Education: Juris doctor degree from Columbia Law School; bachelor of science degree from Georgia Tech

Time lived in San Diego: 15 years

Neighborhood in which you live, and how long you’ve lived there: Carmel Valley; lived in the district for 15 years

Current and past public service, activism and volunteerism:

Officer of the Rotary Club of La Jolla Golden Triangle; founding member of Business for Good; founding board member of San Diego Leadership Alliance; founding board member of American Constitution Society San Diego; board member of Urban League Young Professionals; chairman of San Diego Consolidated Plan Advisory Board; extensive pro bono legal work for nonprofits and business organizations.

Immediate family members: 16-year-old son

1. What are the three issues you believe are the most important facing District 1 and how do you intend to address each one if elected?

• Ethics reform: “Special interests have too much influence over the city, and some lobbyists have even found loopholes to let them hide what they’re doing. A paid lobbyist who is testifying at your local neighborhood planning group doesn’t even have to tell you they’re being paid! I have proposed tough new ethics requirements that would require more lobbyists to disclose who is paying them to influence public decisions.”

• Jobs and economy: “As a small-business lawyer for the past 18 years, I’ve seen how hard it is for small businesses to compete while they navigate complex regulations. This has hurt our local economy, and the result is empty storefronts and depressed wages for everybody. I will enhance the city’s support for small businesses to aid them in navigating complex regulations while eliminating overly burdensome red tape.”

• Housing and homelessness: “Our city is unaffordable for our young professionals and working people. If other neighborhoods throughout San Diego followed the blueprint of our beloved La Jolla communities like La Jolla Village and Windansea, we could have walkable neighborhoods that we could all cherish while having enough housing for our kids. We also need to get homeless people off the street and housed in effective housing solutions that improve the whole community.”

2. What do you believe is the primary issue facing Carmel Valley specifically, and how do you intend to address it if elected?

“The primary issue facing Carmel Valley is that the city of San Diego often acts like it doesn’t know we exist.
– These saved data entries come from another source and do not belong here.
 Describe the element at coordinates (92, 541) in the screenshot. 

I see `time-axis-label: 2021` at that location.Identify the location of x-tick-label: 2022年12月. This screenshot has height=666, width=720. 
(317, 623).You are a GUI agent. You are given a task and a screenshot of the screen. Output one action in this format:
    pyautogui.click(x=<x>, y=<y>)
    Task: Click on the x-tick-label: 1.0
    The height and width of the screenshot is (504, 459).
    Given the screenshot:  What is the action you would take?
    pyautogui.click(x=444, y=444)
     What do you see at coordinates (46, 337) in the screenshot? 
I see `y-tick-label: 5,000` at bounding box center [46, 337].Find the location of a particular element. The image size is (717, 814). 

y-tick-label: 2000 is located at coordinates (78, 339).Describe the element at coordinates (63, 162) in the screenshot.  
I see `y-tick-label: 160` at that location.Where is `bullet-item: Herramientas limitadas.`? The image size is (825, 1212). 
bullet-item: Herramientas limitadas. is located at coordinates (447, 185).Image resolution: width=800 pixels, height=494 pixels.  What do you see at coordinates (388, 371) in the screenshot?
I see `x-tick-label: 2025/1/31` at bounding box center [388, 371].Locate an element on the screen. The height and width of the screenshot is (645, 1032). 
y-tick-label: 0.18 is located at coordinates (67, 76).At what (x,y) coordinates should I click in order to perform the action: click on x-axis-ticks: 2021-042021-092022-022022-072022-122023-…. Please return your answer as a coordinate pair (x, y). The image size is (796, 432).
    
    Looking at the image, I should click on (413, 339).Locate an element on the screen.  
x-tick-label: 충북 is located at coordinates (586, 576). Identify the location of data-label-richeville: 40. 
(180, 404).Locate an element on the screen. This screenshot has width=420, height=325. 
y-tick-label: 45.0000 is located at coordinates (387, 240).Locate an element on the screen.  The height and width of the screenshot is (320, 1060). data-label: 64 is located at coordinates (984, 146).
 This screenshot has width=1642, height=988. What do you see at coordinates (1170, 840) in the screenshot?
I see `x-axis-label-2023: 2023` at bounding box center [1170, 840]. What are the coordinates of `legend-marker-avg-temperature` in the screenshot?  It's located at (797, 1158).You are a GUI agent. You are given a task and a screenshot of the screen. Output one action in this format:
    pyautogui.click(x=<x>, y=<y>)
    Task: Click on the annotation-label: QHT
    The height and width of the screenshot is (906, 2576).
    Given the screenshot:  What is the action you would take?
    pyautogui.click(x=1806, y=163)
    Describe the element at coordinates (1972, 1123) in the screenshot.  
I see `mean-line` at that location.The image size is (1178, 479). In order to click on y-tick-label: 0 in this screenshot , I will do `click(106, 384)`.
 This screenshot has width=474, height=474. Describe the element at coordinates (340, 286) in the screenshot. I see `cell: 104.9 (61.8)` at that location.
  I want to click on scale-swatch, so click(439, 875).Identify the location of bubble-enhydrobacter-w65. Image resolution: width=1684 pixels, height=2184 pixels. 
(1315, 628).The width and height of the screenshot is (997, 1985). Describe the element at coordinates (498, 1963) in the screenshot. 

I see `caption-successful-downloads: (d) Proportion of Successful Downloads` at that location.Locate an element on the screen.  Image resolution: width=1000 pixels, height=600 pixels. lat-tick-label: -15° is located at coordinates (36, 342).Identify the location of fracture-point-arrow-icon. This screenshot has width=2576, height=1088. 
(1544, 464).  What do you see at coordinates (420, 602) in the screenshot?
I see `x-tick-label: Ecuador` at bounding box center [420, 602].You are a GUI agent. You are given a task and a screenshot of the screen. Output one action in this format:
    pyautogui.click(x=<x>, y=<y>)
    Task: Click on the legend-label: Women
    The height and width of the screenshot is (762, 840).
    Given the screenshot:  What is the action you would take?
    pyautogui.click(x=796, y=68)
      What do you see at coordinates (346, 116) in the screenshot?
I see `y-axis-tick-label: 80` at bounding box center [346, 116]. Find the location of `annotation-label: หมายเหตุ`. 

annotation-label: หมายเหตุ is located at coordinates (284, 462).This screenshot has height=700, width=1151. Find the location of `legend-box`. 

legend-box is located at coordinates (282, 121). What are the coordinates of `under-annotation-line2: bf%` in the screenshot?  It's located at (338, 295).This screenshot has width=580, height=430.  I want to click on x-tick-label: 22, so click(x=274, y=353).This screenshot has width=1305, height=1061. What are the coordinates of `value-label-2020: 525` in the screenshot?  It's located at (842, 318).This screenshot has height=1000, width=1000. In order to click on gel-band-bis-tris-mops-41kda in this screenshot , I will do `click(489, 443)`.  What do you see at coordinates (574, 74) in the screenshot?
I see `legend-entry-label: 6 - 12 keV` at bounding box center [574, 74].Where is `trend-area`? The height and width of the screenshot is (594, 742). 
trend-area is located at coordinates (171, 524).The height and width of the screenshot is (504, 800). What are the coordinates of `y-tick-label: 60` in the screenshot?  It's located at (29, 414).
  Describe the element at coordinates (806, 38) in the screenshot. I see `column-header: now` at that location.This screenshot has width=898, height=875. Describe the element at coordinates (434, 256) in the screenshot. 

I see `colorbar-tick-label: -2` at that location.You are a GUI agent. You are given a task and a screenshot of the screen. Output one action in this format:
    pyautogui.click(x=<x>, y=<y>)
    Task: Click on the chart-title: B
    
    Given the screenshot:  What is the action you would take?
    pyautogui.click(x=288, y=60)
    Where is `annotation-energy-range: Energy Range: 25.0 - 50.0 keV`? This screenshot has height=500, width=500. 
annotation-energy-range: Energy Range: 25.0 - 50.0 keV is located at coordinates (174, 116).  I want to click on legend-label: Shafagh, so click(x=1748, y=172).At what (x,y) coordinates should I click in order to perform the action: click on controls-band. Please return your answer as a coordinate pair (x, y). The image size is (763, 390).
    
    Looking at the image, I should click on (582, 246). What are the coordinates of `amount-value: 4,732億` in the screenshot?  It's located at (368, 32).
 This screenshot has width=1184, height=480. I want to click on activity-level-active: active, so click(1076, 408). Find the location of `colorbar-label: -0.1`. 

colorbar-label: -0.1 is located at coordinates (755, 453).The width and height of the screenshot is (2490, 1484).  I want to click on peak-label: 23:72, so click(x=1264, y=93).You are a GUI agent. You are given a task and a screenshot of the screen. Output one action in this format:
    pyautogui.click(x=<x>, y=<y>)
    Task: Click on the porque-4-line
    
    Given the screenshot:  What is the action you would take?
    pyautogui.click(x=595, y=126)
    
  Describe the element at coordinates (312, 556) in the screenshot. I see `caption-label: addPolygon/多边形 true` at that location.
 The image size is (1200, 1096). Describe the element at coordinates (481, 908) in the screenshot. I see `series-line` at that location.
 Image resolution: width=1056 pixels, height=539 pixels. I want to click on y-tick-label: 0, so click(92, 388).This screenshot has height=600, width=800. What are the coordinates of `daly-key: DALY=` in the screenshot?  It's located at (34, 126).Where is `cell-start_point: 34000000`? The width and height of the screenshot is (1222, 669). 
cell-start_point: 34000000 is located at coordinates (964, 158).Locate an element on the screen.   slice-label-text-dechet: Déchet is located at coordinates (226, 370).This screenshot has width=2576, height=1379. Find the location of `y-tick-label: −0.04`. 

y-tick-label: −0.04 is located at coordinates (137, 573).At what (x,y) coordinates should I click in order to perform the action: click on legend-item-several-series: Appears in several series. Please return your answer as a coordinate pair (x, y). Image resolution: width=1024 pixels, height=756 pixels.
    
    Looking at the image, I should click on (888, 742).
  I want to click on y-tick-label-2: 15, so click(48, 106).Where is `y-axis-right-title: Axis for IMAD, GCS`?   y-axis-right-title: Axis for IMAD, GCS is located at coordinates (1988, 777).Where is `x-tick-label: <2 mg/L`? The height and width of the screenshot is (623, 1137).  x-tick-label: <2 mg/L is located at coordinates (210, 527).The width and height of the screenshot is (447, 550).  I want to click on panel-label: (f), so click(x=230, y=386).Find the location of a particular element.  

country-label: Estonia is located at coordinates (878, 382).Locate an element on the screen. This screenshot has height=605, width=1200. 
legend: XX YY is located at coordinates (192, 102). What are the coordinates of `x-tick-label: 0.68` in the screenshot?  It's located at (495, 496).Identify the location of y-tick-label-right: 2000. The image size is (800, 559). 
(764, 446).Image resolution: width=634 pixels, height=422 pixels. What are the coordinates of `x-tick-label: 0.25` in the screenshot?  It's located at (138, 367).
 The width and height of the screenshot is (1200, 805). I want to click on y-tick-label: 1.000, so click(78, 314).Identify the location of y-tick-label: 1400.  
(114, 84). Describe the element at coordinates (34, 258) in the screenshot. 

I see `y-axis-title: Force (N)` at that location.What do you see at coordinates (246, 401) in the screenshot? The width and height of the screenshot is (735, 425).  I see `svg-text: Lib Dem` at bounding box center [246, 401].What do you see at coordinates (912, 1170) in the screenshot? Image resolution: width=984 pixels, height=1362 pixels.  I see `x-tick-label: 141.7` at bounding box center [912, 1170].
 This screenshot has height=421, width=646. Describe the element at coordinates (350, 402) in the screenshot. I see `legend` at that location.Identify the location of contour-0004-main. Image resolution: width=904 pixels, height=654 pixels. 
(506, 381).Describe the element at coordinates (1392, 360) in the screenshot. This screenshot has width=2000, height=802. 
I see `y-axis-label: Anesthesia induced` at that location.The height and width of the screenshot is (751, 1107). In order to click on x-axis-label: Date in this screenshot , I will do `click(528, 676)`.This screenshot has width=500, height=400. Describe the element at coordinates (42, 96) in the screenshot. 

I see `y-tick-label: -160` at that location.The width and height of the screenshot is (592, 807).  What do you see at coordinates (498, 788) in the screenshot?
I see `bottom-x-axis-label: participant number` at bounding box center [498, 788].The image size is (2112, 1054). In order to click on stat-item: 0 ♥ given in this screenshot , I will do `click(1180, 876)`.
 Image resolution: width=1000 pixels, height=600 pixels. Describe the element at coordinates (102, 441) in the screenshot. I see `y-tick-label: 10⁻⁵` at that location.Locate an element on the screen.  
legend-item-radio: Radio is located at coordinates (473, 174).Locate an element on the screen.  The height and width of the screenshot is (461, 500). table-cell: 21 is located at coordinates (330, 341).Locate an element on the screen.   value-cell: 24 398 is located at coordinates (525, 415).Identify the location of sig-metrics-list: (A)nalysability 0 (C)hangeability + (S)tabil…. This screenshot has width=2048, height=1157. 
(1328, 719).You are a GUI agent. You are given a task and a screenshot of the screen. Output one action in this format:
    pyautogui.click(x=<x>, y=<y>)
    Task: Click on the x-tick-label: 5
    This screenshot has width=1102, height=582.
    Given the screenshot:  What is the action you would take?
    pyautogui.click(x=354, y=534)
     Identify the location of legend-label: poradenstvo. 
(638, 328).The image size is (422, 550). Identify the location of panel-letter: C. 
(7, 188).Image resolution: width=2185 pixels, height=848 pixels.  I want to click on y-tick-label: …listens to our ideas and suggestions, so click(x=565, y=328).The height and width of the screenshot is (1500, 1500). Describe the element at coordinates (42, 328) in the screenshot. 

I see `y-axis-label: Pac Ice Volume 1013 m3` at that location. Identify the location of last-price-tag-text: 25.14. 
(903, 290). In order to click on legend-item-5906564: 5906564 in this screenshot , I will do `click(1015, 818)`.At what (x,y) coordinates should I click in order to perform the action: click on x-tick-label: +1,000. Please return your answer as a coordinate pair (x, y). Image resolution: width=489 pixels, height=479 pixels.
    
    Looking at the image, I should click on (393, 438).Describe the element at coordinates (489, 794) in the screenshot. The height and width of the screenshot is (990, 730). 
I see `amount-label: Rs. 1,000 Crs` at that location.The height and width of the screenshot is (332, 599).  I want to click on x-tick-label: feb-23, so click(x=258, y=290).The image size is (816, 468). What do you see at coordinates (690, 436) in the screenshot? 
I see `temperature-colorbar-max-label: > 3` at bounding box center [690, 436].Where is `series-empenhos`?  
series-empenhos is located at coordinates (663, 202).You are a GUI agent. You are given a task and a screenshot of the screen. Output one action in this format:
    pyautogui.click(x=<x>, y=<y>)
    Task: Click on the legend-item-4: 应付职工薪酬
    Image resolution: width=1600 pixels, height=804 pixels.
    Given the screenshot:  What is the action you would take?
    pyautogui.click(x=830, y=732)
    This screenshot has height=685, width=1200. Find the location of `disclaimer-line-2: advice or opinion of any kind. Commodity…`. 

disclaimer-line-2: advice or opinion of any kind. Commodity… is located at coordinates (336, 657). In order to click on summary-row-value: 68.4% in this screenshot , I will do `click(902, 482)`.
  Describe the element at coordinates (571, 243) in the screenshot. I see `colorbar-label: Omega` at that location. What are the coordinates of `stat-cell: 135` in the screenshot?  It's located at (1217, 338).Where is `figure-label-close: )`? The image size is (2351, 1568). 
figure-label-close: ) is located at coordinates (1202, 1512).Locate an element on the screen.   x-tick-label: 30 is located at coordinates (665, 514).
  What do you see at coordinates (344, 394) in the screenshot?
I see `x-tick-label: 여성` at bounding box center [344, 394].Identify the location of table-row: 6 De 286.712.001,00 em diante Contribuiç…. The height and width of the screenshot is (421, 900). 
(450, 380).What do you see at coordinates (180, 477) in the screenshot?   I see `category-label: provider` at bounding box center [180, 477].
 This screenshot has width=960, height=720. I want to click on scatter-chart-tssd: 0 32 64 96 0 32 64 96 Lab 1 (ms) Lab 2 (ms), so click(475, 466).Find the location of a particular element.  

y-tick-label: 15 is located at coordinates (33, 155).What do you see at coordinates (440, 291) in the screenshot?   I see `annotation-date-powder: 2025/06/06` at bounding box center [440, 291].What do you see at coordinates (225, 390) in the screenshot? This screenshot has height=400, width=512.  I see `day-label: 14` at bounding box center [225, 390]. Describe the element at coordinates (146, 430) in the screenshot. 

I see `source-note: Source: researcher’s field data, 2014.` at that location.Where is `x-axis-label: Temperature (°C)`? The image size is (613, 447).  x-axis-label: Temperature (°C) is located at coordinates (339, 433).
The result has been a traffic problem that is among the worst in the city, city parks and facilities that don’t get maintained, no public transit options whatsoever, and limited understanding at City Hall about what our needs are. As a council member, I would be the first to treat all of the district’s neighborhoods equally and fairly, with a deep understanding of Carmel Valley that’s come from 15 years raising my son here.”